(Saved data entries)
= = =

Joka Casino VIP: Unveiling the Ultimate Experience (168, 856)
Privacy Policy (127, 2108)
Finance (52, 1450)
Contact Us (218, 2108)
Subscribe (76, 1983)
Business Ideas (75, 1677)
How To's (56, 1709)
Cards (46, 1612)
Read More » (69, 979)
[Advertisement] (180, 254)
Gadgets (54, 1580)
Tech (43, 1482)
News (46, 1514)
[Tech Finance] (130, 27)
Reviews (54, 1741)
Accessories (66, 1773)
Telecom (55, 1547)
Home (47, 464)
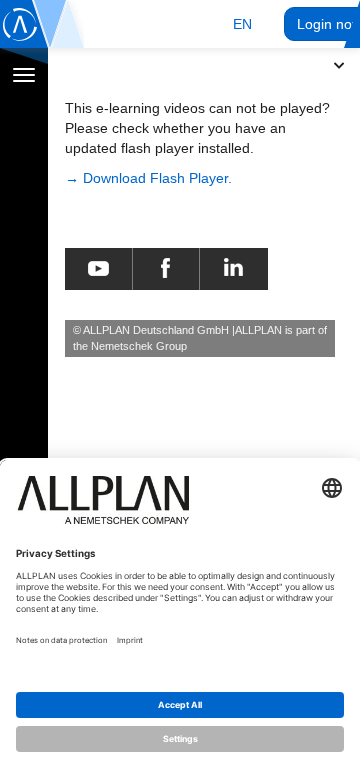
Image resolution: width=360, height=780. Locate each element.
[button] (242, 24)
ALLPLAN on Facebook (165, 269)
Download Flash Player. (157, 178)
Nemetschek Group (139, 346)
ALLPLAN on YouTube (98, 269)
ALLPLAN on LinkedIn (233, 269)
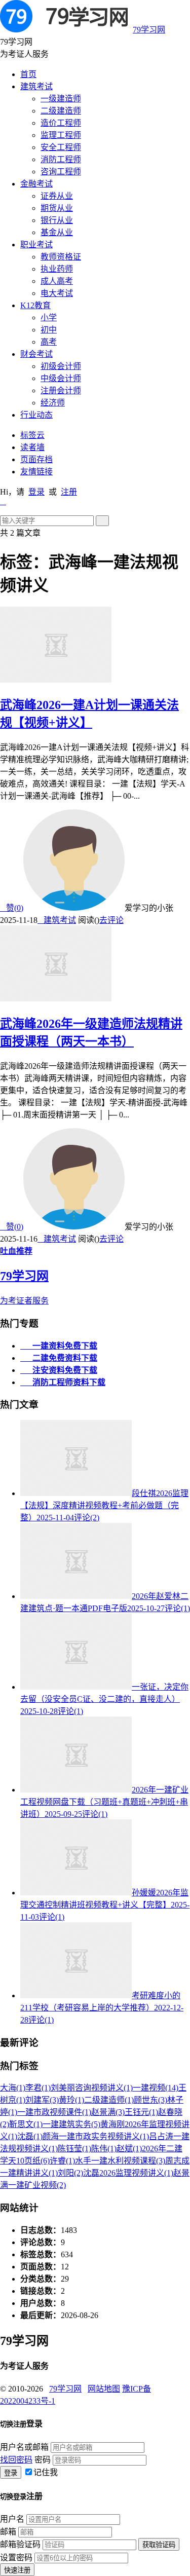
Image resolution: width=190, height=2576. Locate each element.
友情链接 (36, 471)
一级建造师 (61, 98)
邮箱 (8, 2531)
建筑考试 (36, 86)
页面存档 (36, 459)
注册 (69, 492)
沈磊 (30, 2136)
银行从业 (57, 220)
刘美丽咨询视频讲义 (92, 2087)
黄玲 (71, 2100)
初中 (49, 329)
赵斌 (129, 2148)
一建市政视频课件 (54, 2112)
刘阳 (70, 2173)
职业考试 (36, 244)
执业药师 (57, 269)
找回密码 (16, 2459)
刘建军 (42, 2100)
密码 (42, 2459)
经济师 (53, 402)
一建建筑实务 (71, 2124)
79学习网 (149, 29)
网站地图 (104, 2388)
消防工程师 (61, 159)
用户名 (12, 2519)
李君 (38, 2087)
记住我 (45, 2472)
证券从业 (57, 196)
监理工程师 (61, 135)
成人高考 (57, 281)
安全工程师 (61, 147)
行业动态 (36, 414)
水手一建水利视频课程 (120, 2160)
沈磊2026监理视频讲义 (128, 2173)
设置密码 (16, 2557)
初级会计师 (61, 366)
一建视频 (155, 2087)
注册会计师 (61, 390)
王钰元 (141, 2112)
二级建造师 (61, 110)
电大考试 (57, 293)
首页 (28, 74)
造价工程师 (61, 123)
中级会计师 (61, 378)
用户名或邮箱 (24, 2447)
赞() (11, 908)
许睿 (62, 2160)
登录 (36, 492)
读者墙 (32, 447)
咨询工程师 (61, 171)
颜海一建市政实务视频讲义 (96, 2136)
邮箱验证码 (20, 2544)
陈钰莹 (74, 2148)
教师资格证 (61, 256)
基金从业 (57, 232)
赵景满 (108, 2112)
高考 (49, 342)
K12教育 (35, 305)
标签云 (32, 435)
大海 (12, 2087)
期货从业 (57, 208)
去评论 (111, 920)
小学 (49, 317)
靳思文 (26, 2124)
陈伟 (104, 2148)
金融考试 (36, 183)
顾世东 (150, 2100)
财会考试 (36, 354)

= = =

▶ _Task requirements_: Skip the pictures, then retype every line above exactly.

▶ _Result of the task_:
Joka Casino VIP: Unveiling the Ultimate Experience (168, 856)
Privacy Policy (127, 2108)
Finance (52, 1450)
Contact Us (218, 2108)
Subscribe (76, 1983)
Business Ideas (75, 1677)
How To's (56, 1709)
Cards (46, 1612)
Read More » (69, 979)
[Advertisement] (180, 254)
Gadgets (54, 1580)
Tech (43, 1482)
News (46, 1514)
[Tech Finance] (130, 27)
Reviews (54, 1741)
Accessories (66, 1773)
Telecom (55, 1547)
Home (47, 464)
Image resolution: width=360, height=780. Locate each element.
[button] (242, 24)
ALLPLAN on Facebook (165, 269)
Download Flash Player. (157, 178)
Nemetschek Group (139, 346)
ALLPLAN on YouTube (98, 269)
ALLPLAN on LinkedIn (233, 269)
Image resolution: width=190, height=2576. Locate each element.
友情链接 (36, 471)
一级建造师 (61, 98)
邮箱 (8, 2531)
建筑考试 (36, 86)
页面存档 (36, 459)
注册 (69, 492)
沈磊 (30, 2136)
银行从业 (57, 220)
刘美丽咨询视频讲义 (92, 2087)
黄玲 (71, 2100)
初中 (49, 329)
赵斌 (129, 2148)
一建市政视频课件 (54, 2112)
刘阳 (70, 2173)
职业考试 (36, 244)
执业药师 (57, 269)
找回密码 (16, 2459)
刘建军 (42, 2100)
密码 (42, 2459)
经济师 (53, 402)
一建建筑实务 (71, 2124)
79学习网 (149, 29)
网站地图 (104, 2388)
消防工程师 (61, 159)
用户名 (12, 2519)
李君 (38, 2087)
记住我 (45, 2472)
证券从业 (57, 196)
监理工程师 (61, 135)
成人高考 (57, 281)
安全工程师 (61, 147)
行业动态 (36, 414)
水手一建水利视频课程 (120, 2160)
沈磊2026监理视频讲义 (128, 2173)
设置密码 (16, 2557)
初级会计师 (61, 366)
一建视频 (155, 2087)
注册会计师 (61, 390)
王钰元 (141, 2112)
二级建造师 (61, 110)
电大考试 (57, 293)
首页 (28, 74)
造价工程师 (61, 123)
中级会计师 (61, 378)
用户名或邮箱 (24, 2447)
赞() (11, 908)
许睿 (62, 2160)
登录 (36, 492)
读者墙 (32, 447)
咨询工程师 (61, 171)
颜海一建市政实务视频讲义 (96, 2136)
邮箱验证码 (20, 2544)
陈钰莹 (74, 2148)
教师资格证 (61, 256)
基金从业 (57, 232)
赵景满 (108, 2112)
高考 (49, 342)
K12教育 (35, 305)
标签云 (32, 435)
大海 (12, 2087)
期货从业 (57, 208)
去评论 (111, 920)
小学 (49, 317)
靳思文 (26, 2124)
陈伟 (104, 2148)
金融考试 (36, 183)
顾世东 (150, 2100)
财会考试 (36, 354)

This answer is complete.